- Traditional Chinese: 功守道
- Simplified Chinese: 功守道
- Hanyu Pinyin: Gōng Shǒu Dào
- Directed by: Wen Zhang
- Written by: Wen Zhang
- Produced by: Jet Li
- Starring: Jack Ma Jet Li Donnie Yen Wu Jing Tony Jaa Jacky Heung Asashōryū Akinori Zou Shiming Natasha Liu Bordizzo
- Cinematography: Yang Jun
- Edited by: Angie Lam
- Music by: An Wei
- Production company: Alibaba Group
- Distributed by: Youku
- Release date: 11 November 2017 (China);
- Running time: 20 minutes
- Country: China
- Language: Mandarin

= Gong Shou Dao =

Gong Shou Dao (功守道), also known as On That Night... While We Dream is a 2017 Chinese kung fu short film directed by Wen Zhang and produced by Jet Li. The film stars Jack Ma, Jet Li, Donnie Yen, Wu Jing, Tony Jaa, Jacky Heung, Asashōryū Akinori, Zou Shiming, and Natasha Liu Bordizzo. The film was released on November 11, 2017, during the Double 11 Shopping Carnival.

==Plot==
One day, Master Ma is walking down the street, when suddenly he sees the words "Huashan Sect" (华山派) on a sign. He closes his eyes and imagines himself duelling different martial arts masters.

==Cast==

- Jack Ma as Master Ma
- Jet Li as Old Servant
- Donnie Yen as Master Yen
- Wu Jing as Master Jing
- Tony Jaa as Master Jaa
- Jacky Heung as Master Zuo
- Asashōryū Akinori as Master Long
- Zou Shiming as Master Zou
- Natasha Liu Bordizzo as Master Yu
- Tong Dawei as Policeman Tong
- Mark Huang as Policeman Ming
- Li Chen as Policeman Chen
- Shao Xiaofeng as Police Inspector

Jason Statham, Manny Pacquiao and Gennady Golovkin appear as themselves in separately filmed video messages for Ma in the end credits.

==Production==
Wen Zhang was hired as the director. Yuen Woo-ping, Sammo Hung and Tony Ching were hired as choreographers. The film is Chinese e-commerce tycoon Jack Ma's debut.

==Music==
The theme song Feng Qing Yang (《风清扬》) is sung by singer Faye Wong and Jack Ma.
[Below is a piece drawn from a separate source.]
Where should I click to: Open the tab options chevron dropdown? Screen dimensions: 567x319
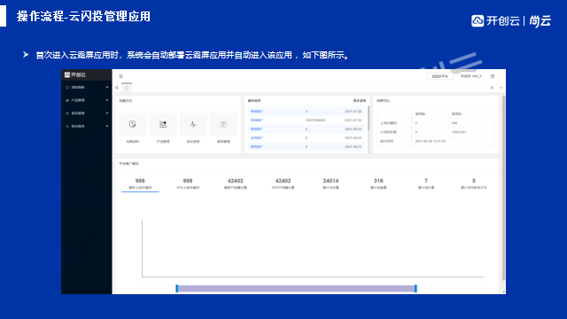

The song's title Feng Qing Yang is the name of a top martial artist in another one of Louis Cha's wuxia novels, The Smiling, Proud Wanderer.

==Release==
On October 28, 2017, Jack Ma released a poster in his Sina Weibo. The movie was released in China on November 11, 2017, and was watched 170 million times online in a couple months, according to Alibaba.